JP MAM has received regulatory approval from the China Securities Regulatory Commission to complete its acquisition of China International Fund Management Co. CIFM will be operating under the JP MAM brand in China (JP MAM China), reflecting its integration into the firm's global operating model.
"Receiving regulatory approval to acquire full ownership of a Chinese fund manager is an incredibly exciting milestone that reflects our long-term mind-set and the breadth of our commitment to China. Our scale and global capabilities will enable us to help Chinese investors strengthen their investment solutions and diversify internationally, as well as to bring foreign investment and capital to China," Mary Callahan Erdoes, JP Morgan Asset Chief Executive Officer.
Chinese brokerages rush to raise billions in regulatory squeeze as Western competition looms.
Chinese brokerages are in a race to raise billions of dollars in capital to meet regulatory requirements, jumping on a market upturn to bolster operations as they brace for tougher competition from Wall Street banks on their home turf.

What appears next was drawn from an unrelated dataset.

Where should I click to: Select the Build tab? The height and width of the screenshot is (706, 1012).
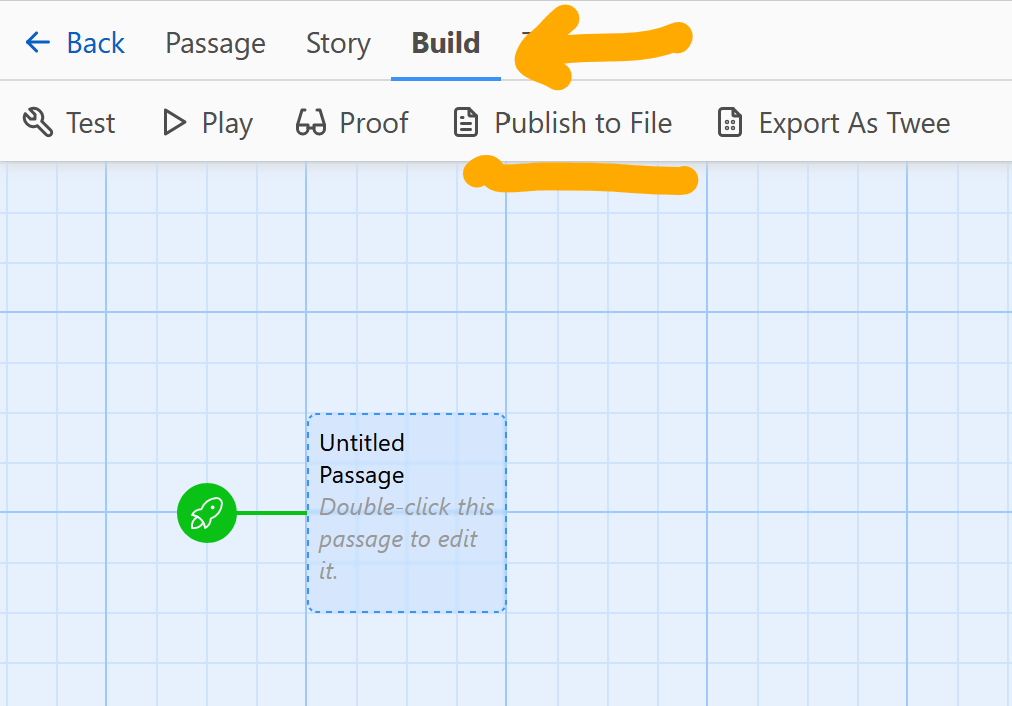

Chinese equities have rebounded more than 10% on economic recovery bets since Beijing dismantled zero-Covid curbs last month, opening a window of opportunity for share issues by the brokerages. Morgan Stanley expects another 13% jump from the current level by end-2023.
At least six listed brokerages - including China International Capital and Huatai Securities - are seeking to sell new shares in private placements or rights issues to raise up to $12.2bn, Reuters reported.
Elliott hires Cornwall Capital’s Tai to boost Japanese activism. (FS)
Elliott Investment Management has hired Aaron Tai, a partner at hedge fund Cornwall Capital, to grow its activism practice in Japan.
Tai joined Elliott this week and reports to London-based senior portfolio manager Nabeel Bhanji. During his time at Cornwall Capital, Tai spent close to a decade engaging with Japanese public companies.
The hire follows recent departures from Elliott including London-based portfolio manager Sebastien de La Riviere, who left earlier this month, and Mark Levine, who was one of the most senior members of Elliott’s UK office and retired late last year. Some other members of Elliott’s London office, including Franck Tuil and James Smith, have also left in recent years and gone on to start their own funds, Bloomberg reported.